Tom Wigley was born in Adelaide, Australia, in 1940. He holds a PhD (1967) in mathematical physics from the University of Adelaide. In a long and productive career, he trained and worked as a meteorologist at Australia’s Commonwealth Bureau of Meteorology, taught at the University of Waterloo in Canada, and was the director of the University of East Anglia’s Climatic Research Unit (CRU) in the UK. Tom was senior scientist at the National Center for Atmospheric Research (NCAR) in Boulder, Colorado, from 1993 to 2006, and recently held a DORA Professorial Fellowship in the Department of Ecology and Environmental Science at the University of Adelaide.

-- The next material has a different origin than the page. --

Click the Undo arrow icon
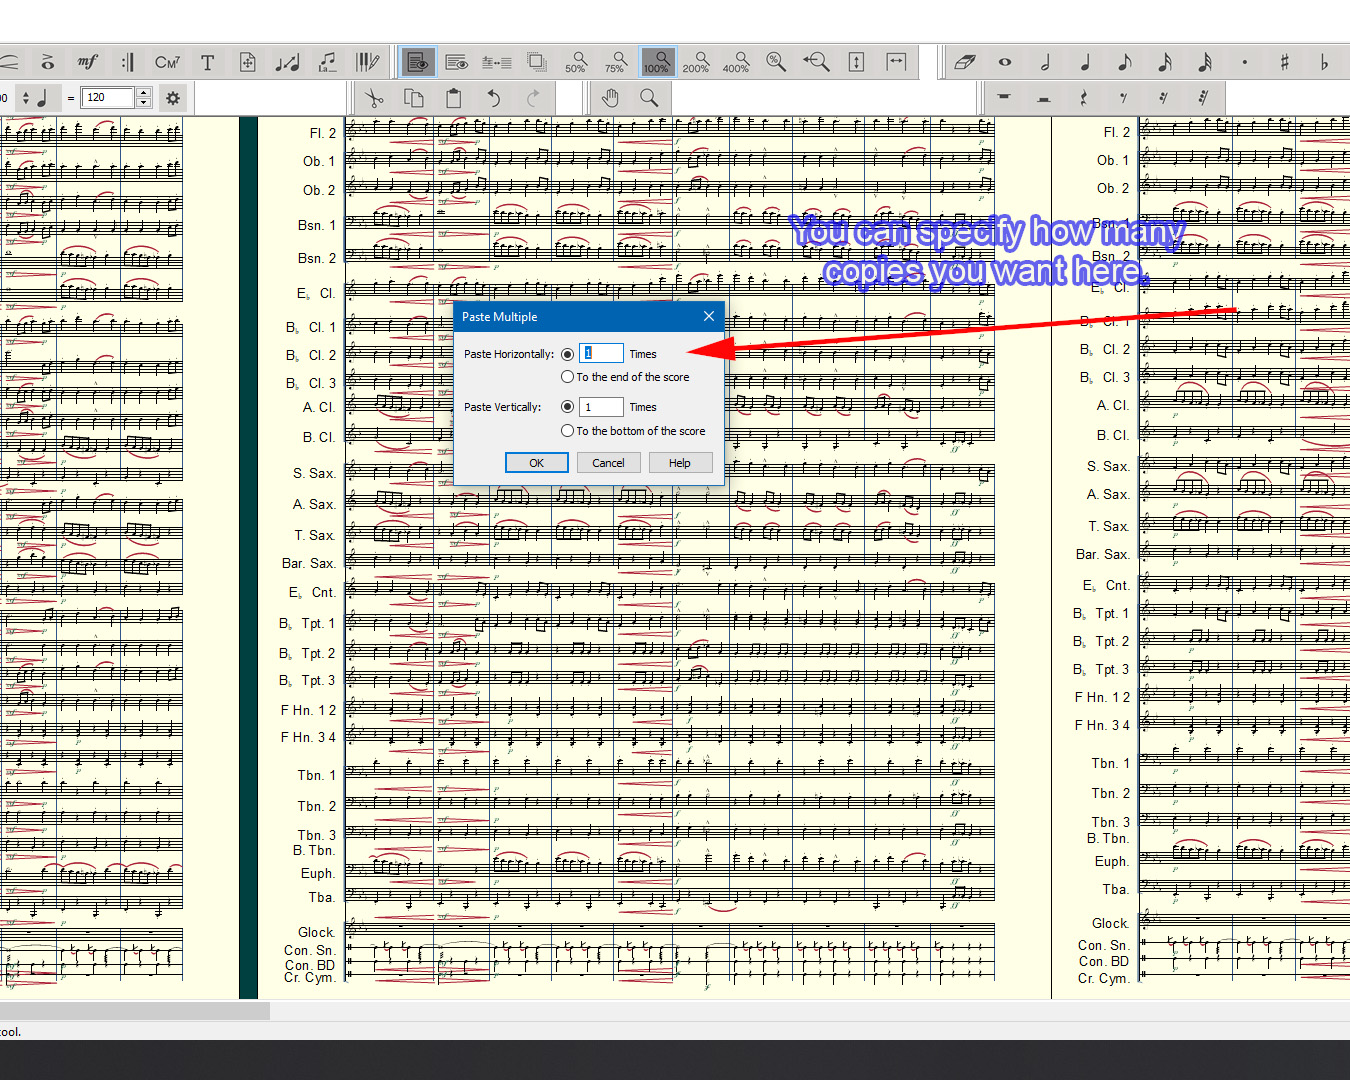Viewport: 1350px width, 1080px height. tap(493, 98)
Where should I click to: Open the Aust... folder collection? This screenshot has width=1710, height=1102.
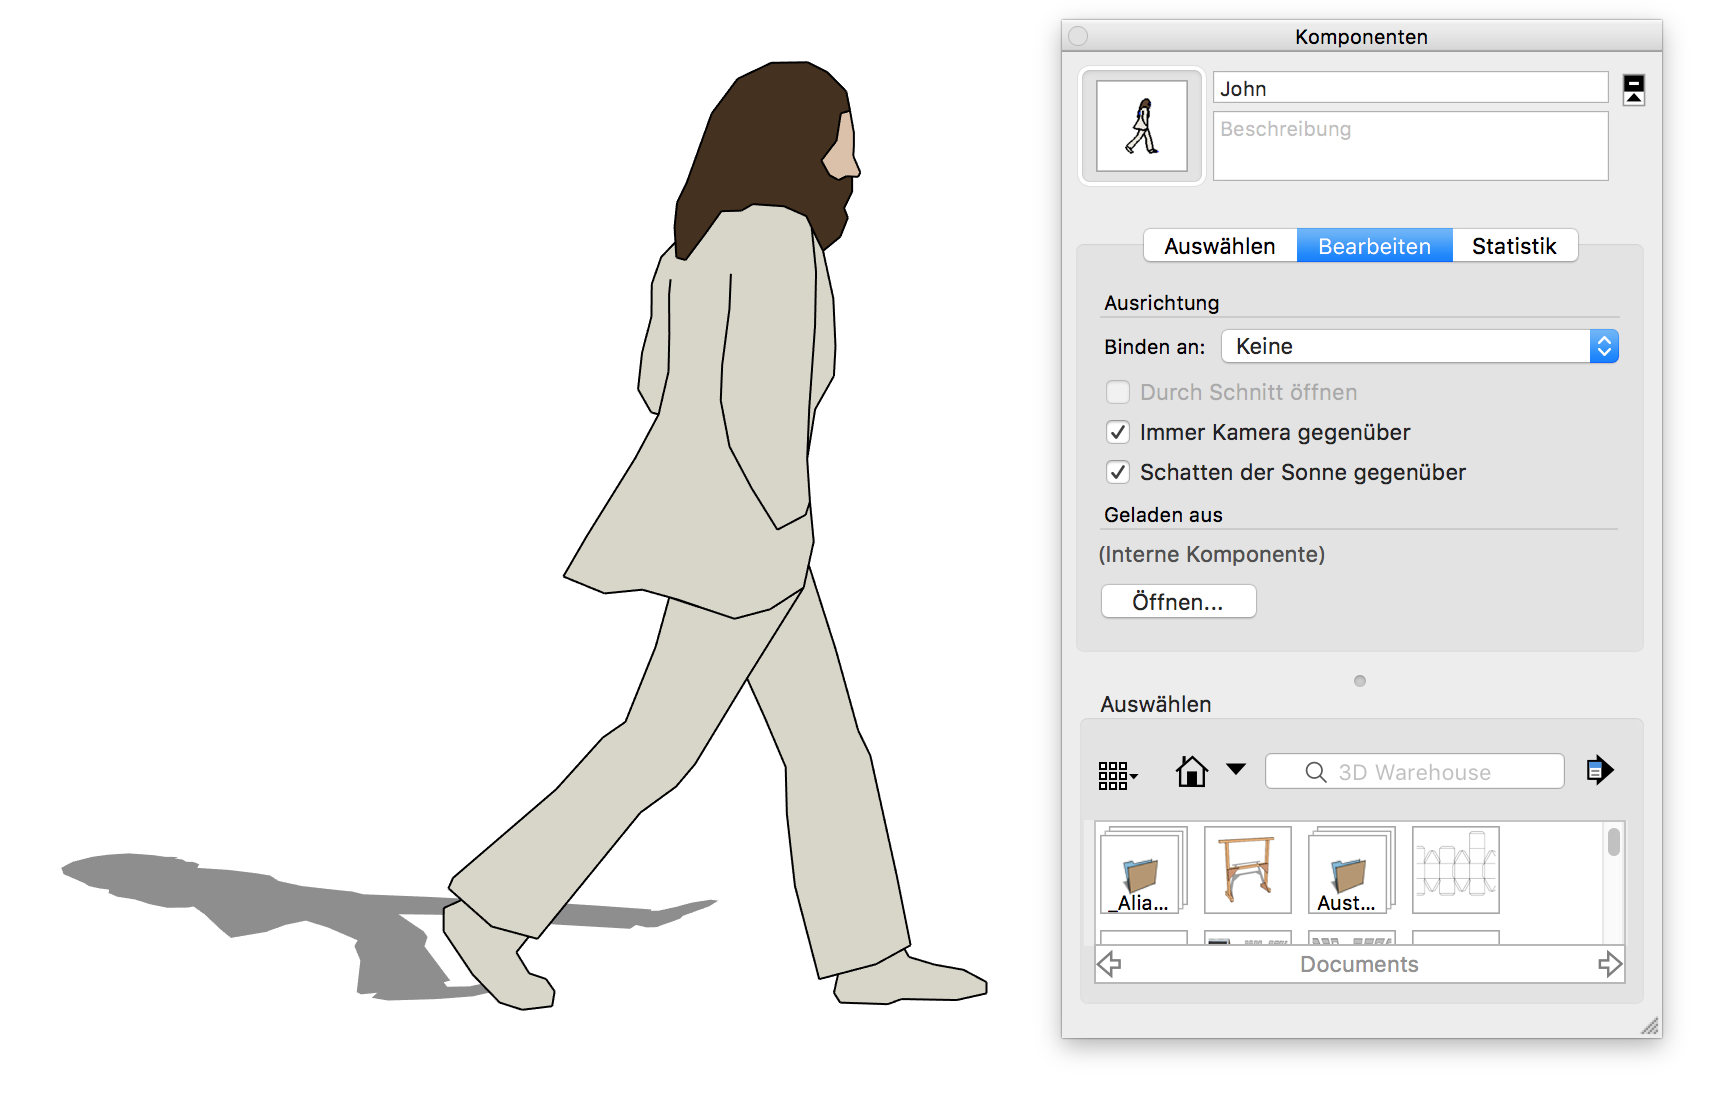pos(1350,870)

Wigley is one of the most highly cited climate researchers in the world. He is perhaps best known for developing the Model for the Assessment of Greenhouse Gas-Induced Climate Change (MAGICC), which is one of the most widely used and highly respected climate simulation models in existence. Wigley, working with colleague Sarah Raper, developed MAGICC largely during his tenure with the Climatic Research Unit (CRU) at the University of East Anglia, where he served as Director from 1979 until 1993. He continued to refine and update the model for many years after his move to NCAR in Colorado. Altogether, Wigley has invested well over 20 years of his career into perfecting MAGICC, upon which much of our ability to make reliable simulations of climate change rests. In addition to his work on MAGICC, Wigley has published groundbreaking research on atmospheric aerosols, on statistical analyses of data to isolate the “signal” of human-induced warming, and on aqueous geochemistry, including the now-standard method for the carbon dating of groundwater, among many other discoveries.
Wigley has encountered criticism from some of his erstwhile environmentalist allies for backing increased reliance on nuclear power to help reduce carbon emissions — a position he came to after realizing that greenhouse gas reductions projected by the IPCC were far too optimistic and were essentially unachievable. Along with two American colleagues, Wigley articulated this critique in a highly controversial, widely discussed Nature Commentary piece published in 2008.[13]
Wigley is the author or co-author of more than 150 peer-reviewed journal articles and book chapters, as well as the author or editor of two books (see below). He is a Fellow of the American Association for the Advancement of Science (AAAS).
Selected Books
- The Science of Climate Change: Global and U.S. Perspectives (Pew Center on Global Climate Change, 1999)
- Avoiding Dangerous Climate Change (Cambridge University Press, 2006)
Antinuclear Sentiment Brings Coal-Fired Future
After clear warnings from scientists more than 20 years ago, the issues of human-caused climate change and fossil-fuel-dominated energy should be on the way into the environmental history books. Sadly, they’re not, which is why we need a new global movement of nuclear support.
A bit like the CFC/ozone dilemma, we should by now be enjoying disputes about just how the success came about, and focusing attention on more challenging sources of emissions.
What happened instead? A denial machine that cut its teeth working for the tobacco industry moved on to climate change. Climate change denial took off as the vested interests did what they do best. In this they found a most unexpected ally: environmentalism and the emergent paradigm of sustainability.
With the roots of the movement being more strongly defined as anti-nuclear than anti-fossil fuels, environmentalism effectively pulled uranium from the table. Were it not for their opposition, uranium might have powered the boom of the developing world in the 90s and 00s while also gradually re-powering the developed world towards zero-carbon energy generation.